Paycheck Chronicles

Thankful for A Frugal Thanksgiving


Because we have lived all over the world, we try extra hard to spend holidays with family when we can.  And because we just built this ridiculously large house, we're hosting Thanksgiving dinner.  I'm thankful for the opportunity to have our family gather together in our home, but I'm aware that Thanksgiving can be a huge expense.

The Food

Many families have a long list of things that they want to have in their Thanksgiving dinners.  Add in a few "wow, that looks good" recipes and it's easy to have twice as many dishes as people.  Look critically at your menu, and ask your family about their favorites, to see if there are things that could be eliminated.  Do you really need to have mashed potatoes and stuffing and bread rolls?  Maybe.  Or maybe not.

Unless you adore leftovers, consider rounding down your quantities.  One planner I read suggested two pounds of turkey per adult.  This is significantly more than the general recommendation of one pound per person.  Even though turkey is cheap, there's no reason to be swimming in turkey for the entire month of December. The same goes for other dishes; most people aren't going to eat a full serving of everything offered at Thanksgiving. Our bellies are only so big!

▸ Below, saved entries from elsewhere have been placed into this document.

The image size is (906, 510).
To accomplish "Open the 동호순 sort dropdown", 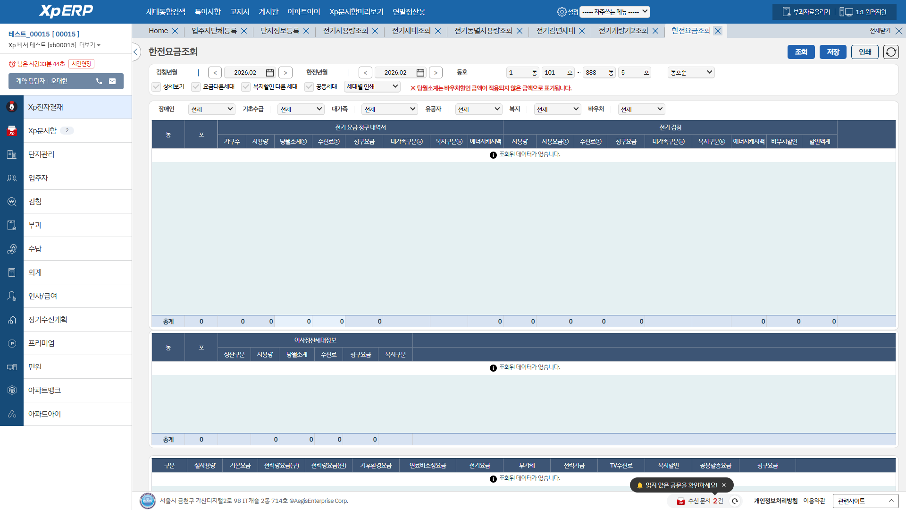I will (691, 73).
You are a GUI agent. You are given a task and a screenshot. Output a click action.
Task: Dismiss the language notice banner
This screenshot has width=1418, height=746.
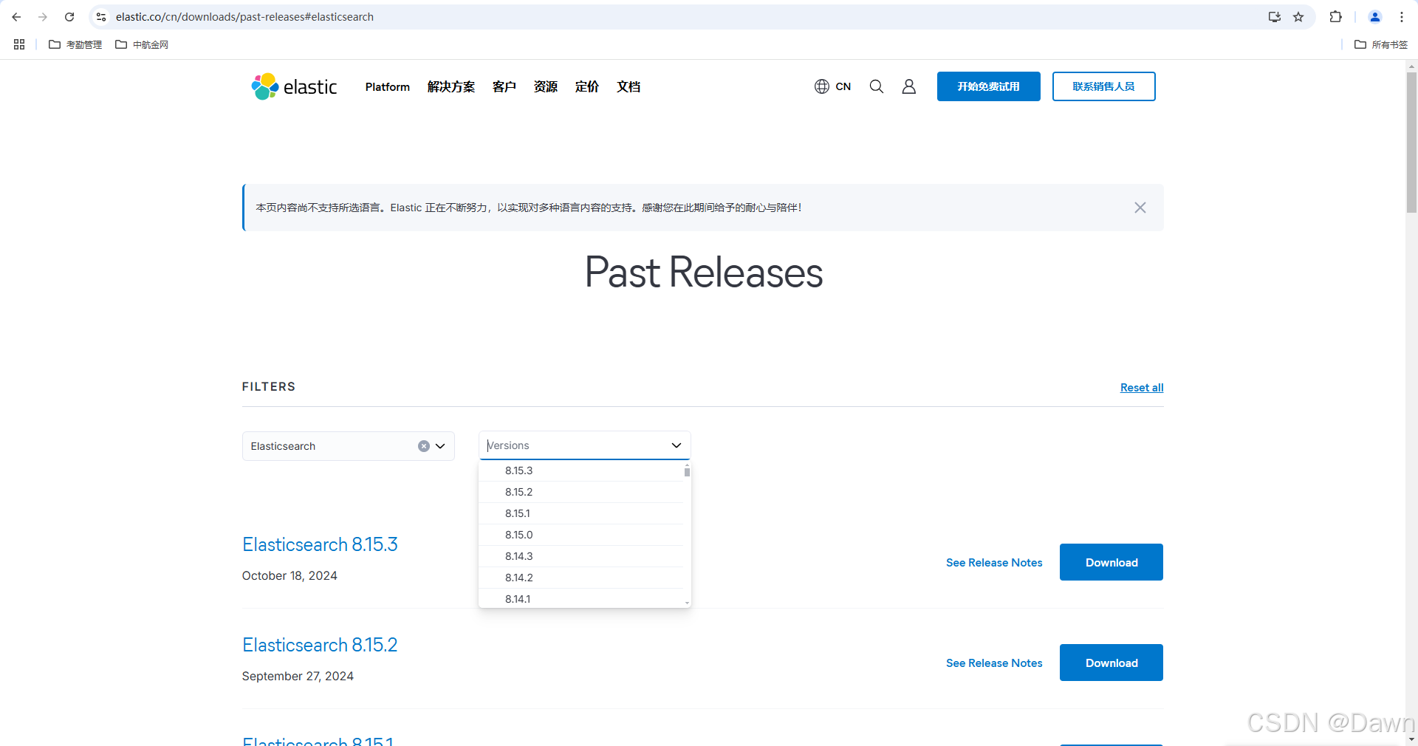[x=1140, y=208]
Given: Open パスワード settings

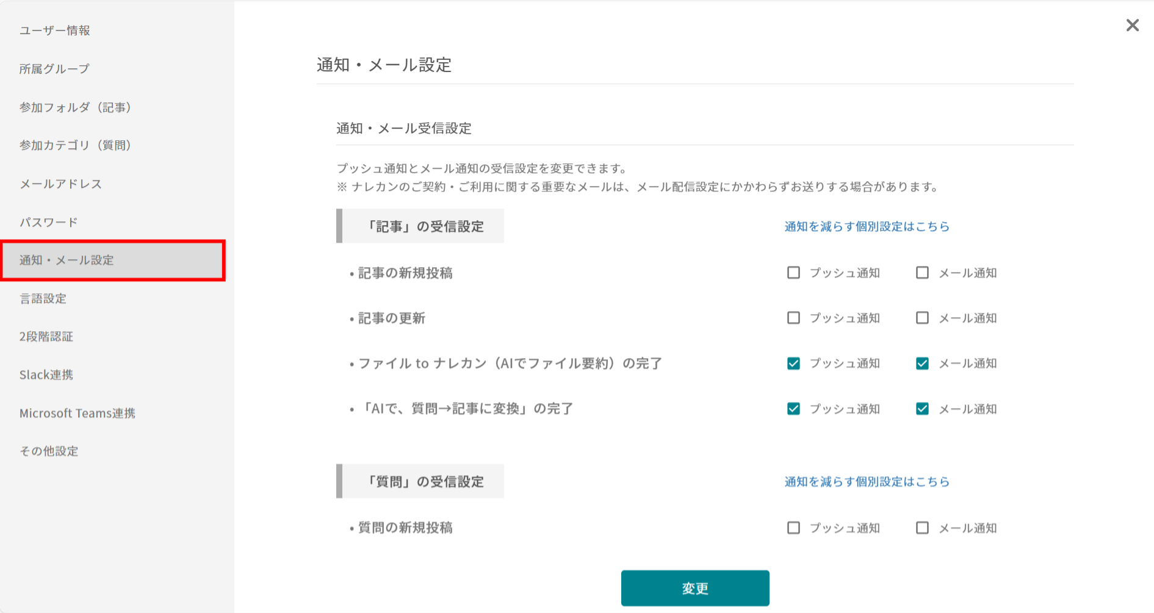Looking at the screenshot, I should click(48, 222).
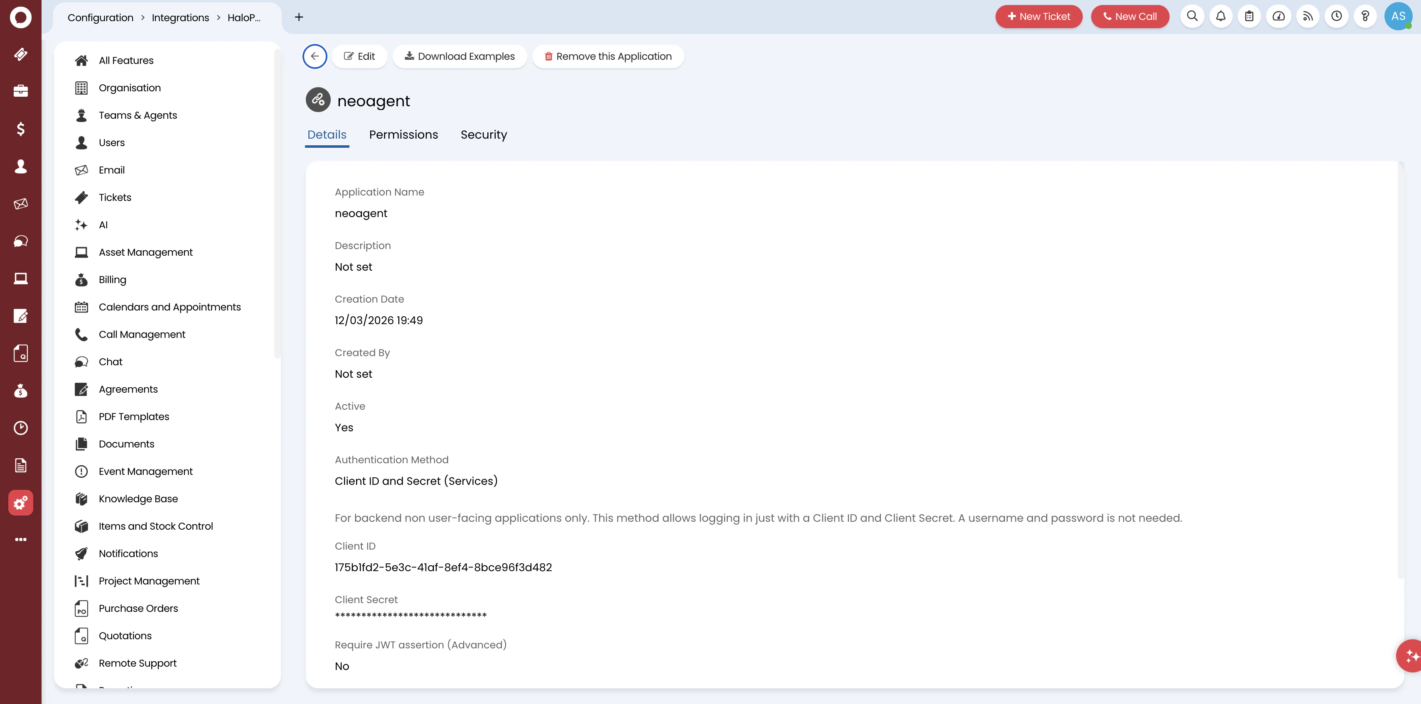Open the clipboard/to-do list icon
Screen dimensions: 1421x704
tap(1249, 17)
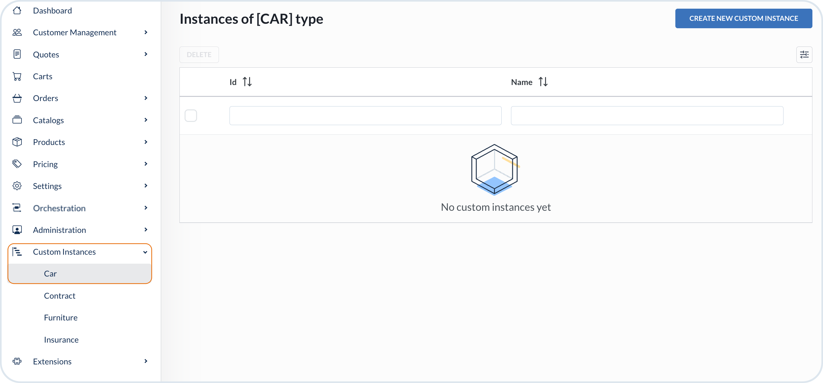The width and height of the screenshot is (823, 383).
Task: Expand the Customer Management submenu chevron
Action: 146,32
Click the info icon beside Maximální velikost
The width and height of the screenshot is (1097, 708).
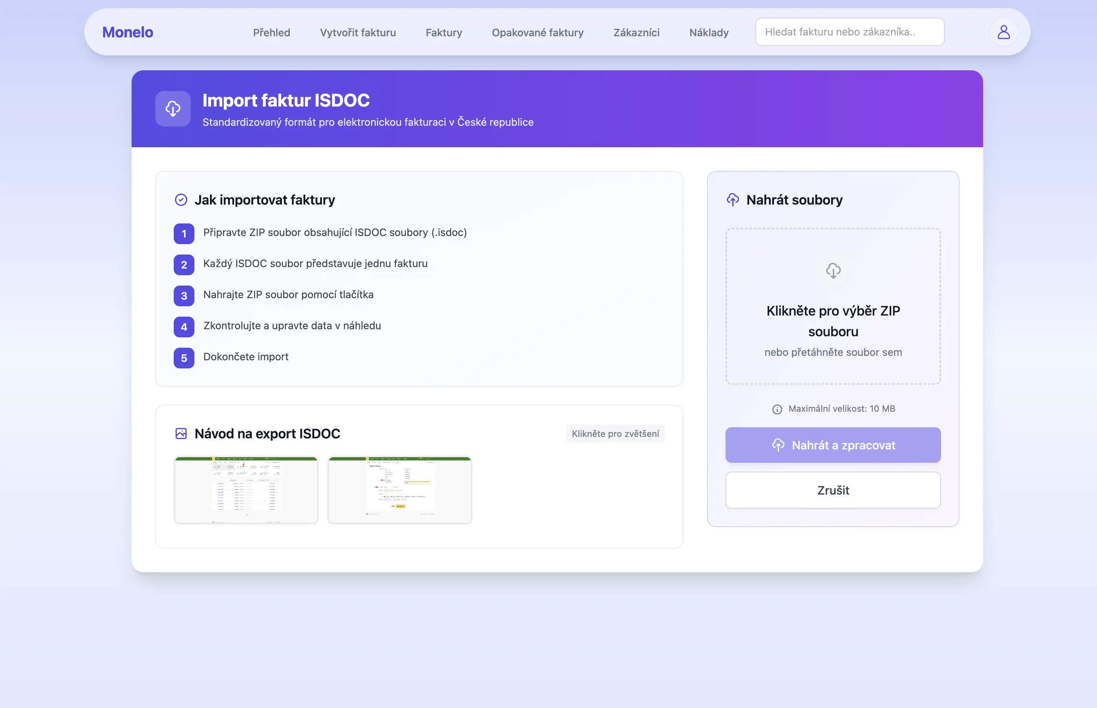click(777, 409)
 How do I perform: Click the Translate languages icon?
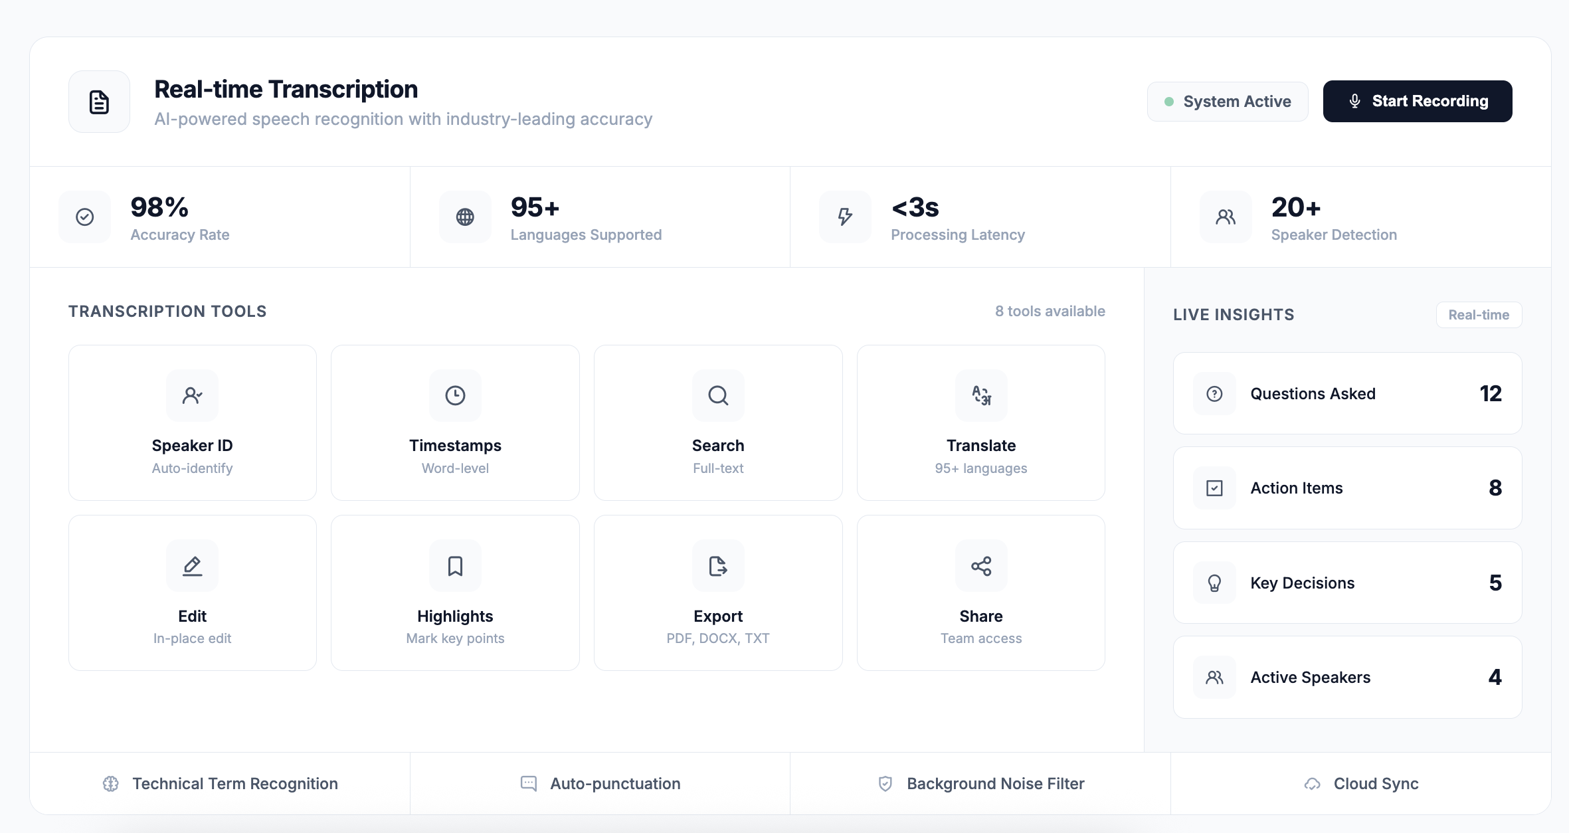click(980, 395)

Beverages can be expensive, especially if you enjoy beer or wine.  Those autumn craft brews are tasty, but not necessary if you have a crew that's just as happy with something more basic.  There are many less expensive wines that taste just as good as their more expensive counterparts.  A really great wine may actually be lost in a big dinner anyway, so save those rare picks for a time when they can really shine.

Consider your non-alcoholic options, too.  Sparkling cider is cheaper than sparkling wine, and sparkling water is festive and very low cost.   Fancy options like Izze are fun, but not a good value when the kids go through a case in five minutes.

The Other Stuff

There are 100 other ways that you could spend money on hosting a Thanksgiving party.  If they are important to you, then do them, but don't feel pressured into something that just isn't you or isn't in your budget.

Specialty table linens, turkey shaped plates and embossed gravy boats are cute, but not essential. (Plus, you'll have to store them during the rest of the year.)  One planner that I read was sure to mention that you should order your flower centerpieces early.  Seriously?  I don't need to drop $50 on flowers to have a lovely dinner.

If you don't have enough seating for your guests, see about borrowing before you purchase tables and chairs.  Friends and neighbors may be able to share, or you can rent them.  Some base Morale, Welfare, and Recreation (MWR) rental facilities even have them.  Plus, again, less to store.

I'm not saying that everything should be as cheap as possible, though that might be the right choice for you. I am suggesting that you can have a great Thanksgiving dinner without breaking the bank. Making a few easy choices can help you enjoy your friends and family and protect your wallet at the same time.